**Aim of the exercise:** The answer is one number. Say how many lines in the entries below include the word "options".
── Material provided ──
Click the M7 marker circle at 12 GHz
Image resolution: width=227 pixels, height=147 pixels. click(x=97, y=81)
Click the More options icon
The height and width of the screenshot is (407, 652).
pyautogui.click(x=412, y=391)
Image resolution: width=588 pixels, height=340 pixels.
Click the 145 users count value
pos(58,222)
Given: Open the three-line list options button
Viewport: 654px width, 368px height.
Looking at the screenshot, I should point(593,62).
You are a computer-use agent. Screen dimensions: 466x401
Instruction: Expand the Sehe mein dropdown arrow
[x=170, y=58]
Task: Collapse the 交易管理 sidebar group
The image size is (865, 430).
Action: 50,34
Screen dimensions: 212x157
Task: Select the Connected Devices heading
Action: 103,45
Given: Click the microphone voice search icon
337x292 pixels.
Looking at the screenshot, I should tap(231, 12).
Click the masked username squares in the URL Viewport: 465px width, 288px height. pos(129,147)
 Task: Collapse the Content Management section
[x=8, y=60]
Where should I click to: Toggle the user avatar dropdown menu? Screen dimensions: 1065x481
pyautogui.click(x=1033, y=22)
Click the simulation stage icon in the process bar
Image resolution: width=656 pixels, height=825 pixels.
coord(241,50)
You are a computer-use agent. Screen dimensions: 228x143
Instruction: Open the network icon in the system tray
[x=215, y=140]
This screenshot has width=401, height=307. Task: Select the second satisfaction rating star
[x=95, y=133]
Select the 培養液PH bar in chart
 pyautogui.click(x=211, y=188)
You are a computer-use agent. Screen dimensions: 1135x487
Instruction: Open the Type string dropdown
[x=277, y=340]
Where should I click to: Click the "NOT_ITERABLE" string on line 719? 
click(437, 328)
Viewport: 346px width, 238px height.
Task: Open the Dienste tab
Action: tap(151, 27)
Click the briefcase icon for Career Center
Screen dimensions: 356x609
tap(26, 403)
───
**Expected output:** 2